作業指示 1: リストのうち「You are a computer-use agent. This」を含む行から始め、「pyautogui.click(x=201, y=62)」を含む行までを、「Instruction」を「Directive」に置き換えて書き直してください。

提供テキスト:
片桐敏男(桶川ストーカー殺人事件の刑事)の現在!生い立ちと家族・経歴・警察の失態と裁判を総まとめ

1999年に埼玉県桶川市で起こった桶川ストーカー殺人事件を覚えていますか?ごく普通の女子大生が男に付きまとわれ、殺害されてしまった事件です。この事件はストーカーの恐ろしさと共に、警察の失態・無能さが明らかになった事件でもありました。

 

桶川ストーカー殺人事件で懲戒免職となった警察官の片桐敏男と桶川ストーカー殺人事件の詳細、警察の失態・杜撰な対応などをまとめました。

片桐敏男は桶川ストーカー殺人事件で懲戒免職になった警察官

出典:dailymotion.com

 

片桐敏男とは、1999年当時に埼玉県警上尾署の刑事課第二課長をしていた刑事です。

 

桶川ストーカー殺人事件では、片桐敏男は被害者の猪野詩織さんとその家族から再三にわたり告訴・捜査などの訴えを受けていましたが、職責を果たすことなく杜撰な対応をしていました。その結果、桶川ストーカー殺人事件が起こり、猪野詩織さんは刺殺されてしまったのです。

データ抜粋:

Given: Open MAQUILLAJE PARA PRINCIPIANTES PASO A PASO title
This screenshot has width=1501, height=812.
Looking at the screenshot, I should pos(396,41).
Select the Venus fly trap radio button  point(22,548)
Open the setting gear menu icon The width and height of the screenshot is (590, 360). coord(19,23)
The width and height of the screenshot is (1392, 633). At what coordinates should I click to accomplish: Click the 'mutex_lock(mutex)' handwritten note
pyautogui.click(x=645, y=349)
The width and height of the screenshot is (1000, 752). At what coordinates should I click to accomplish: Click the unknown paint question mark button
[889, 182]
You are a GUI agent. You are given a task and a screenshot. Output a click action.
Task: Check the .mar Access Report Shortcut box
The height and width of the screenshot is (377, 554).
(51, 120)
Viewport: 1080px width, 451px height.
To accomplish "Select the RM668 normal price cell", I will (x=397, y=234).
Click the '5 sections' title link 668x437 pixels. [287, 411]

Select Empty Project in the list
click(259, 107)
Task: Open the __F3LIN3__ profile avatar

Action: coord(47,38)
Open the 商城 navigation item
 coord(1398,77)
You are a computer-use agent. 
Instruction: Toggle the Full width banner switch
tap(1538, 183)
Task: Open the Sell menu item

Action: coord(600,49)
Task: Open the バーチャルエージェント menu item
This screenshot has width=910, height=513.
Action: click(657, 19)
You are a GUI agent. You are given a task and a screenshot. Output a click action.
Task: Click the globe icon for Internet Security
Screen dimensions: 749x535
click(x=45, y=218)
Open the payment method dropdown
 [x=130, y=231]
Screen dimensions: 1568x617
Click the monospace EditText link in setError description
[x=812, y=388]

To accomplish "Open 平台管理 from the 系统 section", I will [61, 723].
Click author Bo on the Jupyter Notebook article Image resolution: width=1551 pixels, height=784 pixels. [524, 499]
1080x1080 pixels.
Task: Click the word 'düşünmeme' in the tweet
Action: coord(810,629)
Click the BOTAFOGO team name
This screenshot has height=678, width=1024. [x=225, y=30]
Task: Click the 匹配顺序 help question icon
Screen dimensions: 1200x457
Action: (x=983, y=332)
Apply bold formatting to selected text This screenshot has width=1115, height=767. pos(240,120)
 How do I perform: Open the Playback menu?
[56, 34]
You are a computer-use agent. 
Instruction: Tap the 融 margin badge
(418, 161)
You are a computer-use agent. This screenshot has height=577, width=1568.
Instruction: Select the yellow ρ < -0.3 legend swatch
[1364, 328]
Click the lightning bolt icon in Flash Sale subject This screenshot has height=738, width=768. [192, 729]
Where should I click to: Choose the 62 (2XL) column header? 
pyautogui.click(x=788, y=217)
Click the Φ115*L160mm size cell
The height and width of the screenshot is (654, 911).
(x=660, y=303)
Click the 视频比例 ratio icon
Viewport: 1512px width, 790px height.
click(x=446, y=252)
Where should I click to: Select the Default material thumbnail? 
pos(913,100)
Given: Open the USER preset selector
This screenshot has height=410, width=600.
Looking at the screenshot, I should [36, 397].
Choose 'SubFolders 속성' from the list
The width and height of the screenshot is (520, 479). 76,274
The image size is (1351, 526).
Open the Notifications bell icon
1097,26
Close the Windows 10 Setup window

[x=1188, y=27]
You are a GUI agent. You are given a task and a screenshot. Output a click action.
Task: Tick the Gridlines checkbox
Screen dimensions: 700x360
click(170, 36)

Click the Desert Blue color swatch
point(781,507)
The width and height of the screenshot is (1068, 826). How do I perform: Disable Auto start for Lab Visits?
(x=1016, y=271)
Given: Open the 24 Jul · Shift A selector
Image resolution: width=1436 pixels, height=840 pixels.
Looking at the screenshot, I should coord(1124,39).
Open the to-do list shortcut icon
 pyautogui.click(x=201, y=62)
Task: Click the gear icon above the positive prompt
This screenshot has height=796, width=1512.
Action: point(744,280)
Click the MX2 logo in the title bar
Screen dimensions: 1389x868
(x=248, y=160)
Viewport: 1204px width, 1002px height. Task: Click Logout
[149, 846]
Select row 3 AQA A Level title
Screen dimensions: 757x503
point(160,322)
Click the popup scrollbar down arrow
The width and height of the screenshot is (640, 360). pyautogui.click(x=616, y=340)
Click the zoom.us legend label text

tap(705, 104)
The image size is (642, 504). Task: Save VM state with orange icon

作業指示 2:
桶川ストーカー殺人事件の記事について答えてください。
(a) 事件は何年にどこで起こったか。
(b) 片桐敏男は1999年当時、どの部署で何の役職にあったか。
(c) 片桐敏男はこの事件でどのような処分を受けたか。

解答 1:
You are a computer-use agent. This screenshot has height=577, width=1568.
Directive: Select the yellow ρ < -0.3 legend swatch
[1364, 328]
Click the lightning bolt icon in Flash Sale subject This screenshot has height=738, width=768. [192, 729]
Where should I click to: Choose the 62 (2XL) column header? 
pyautogui.click(x=788, y=217)
Click the Φ115*L160mm size cell
The height and width of the screenshot is (654, 911).
(x=660, y=303)
Click the 视频比例 ratio icon
Viewport: 1512px width, 790px height.
click(x=446, y=252)
Where should I click to: Select the Default material thumbnail? 
pos(913,100)
Given: Open the USER preset selector
This screenshot has height=410, width=600.
Looking at the screenshot, I should [36, 397].
Choose 'SubFolders 속성' from the list
The width and height of the screenshot is (520, 479). 76,274
The image size is (1351, 526).
Open the Notifications bell icon
1097,26
Close the Windows 10 Setup window

[x=1188, y=27]
You are a GUI agent. You are given a task and a screenshot. Output a click action.
Task: Tick the Gridlines checkbox
Screen dimensions: 700x360
click(170, 36)

Click the Desert Blue color swatch
point(781,507)
The width and height of the screenshot is (1068, 826). How do I perform: Disable Auto start for Lab Visits?
(x=1016, y=271)
Given: Open the 24 Jul · Shift A selector
Image resolution: width=1436 pixels, height=840 pixels.
Looking at the screenshot, I should coord(1124,39).
Open the to-do list shortcut icon
 pyautogui.click(x=201, y=62)

解答 2:
(a) 1999年、埼玉県桶川市
(b) 埼玉県警上尾署の刑事課第二課長
(c) 懲戒免職